Source data:
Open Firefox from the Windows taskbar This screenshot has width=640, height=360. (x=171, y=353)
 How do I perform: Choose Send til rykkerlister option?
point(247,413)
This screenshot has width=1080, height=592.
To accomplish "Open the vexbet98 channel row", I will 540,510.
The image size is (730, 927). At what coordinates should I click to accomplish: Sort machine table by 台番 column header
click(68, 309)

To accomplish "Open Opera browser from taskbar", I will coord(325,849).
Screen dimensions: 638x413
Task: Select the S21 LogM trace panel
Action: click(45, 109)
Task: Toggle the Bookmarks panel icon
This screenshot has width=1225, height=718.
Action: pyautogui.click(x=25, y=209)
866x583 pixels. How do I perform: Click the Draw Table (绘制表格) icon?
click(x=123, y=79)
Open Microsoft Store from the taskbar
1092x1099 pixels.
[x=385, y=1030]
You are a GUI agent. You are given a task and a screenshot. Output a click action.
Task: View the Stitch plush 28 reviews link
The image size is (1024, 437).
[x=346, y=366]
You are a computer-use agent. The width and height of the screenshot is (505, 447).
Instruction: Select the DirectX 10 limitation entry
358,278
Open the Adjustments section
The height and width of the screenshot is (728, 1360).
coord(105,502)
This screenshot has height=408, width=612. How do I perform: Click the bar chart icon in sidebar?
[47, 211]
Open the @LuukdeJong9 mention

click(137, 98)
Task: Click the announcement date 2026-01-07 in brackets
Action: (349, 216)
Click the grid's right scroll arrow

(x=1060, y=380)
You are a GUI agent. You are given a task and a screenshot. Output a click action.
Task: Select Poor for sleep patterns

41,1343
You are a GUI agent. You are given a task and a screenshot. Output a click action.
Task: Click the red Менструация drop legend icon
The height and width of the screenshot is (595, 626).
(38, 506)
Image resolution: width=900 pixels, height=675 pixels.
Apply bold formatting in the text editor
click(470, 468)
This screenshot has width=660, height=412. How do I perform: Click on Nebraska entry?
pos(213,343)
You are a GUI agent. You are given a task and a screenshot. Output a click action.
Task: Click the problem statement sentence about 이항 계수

What you are asked to do: Which lines run from the one containing "The height and width of the screenshot is (595, 626)." to the end of the entries above? Quote exactly those, and only those.

Output below:
The height and width of the screenshot is (595, 626).
(38, 506)
Image resolution: width=900 pixels, height=675 pixels.
Apply bold formatting in the text editor
click(470, 468)
This screenshot has width=660, height=412. How do I perform: Click on Nebraska entry?
pos(213,343)
You are a GUI agent. You are given a task and a screenshot. Output a click action.
Task: Click the problem statement sentence about 이항 계수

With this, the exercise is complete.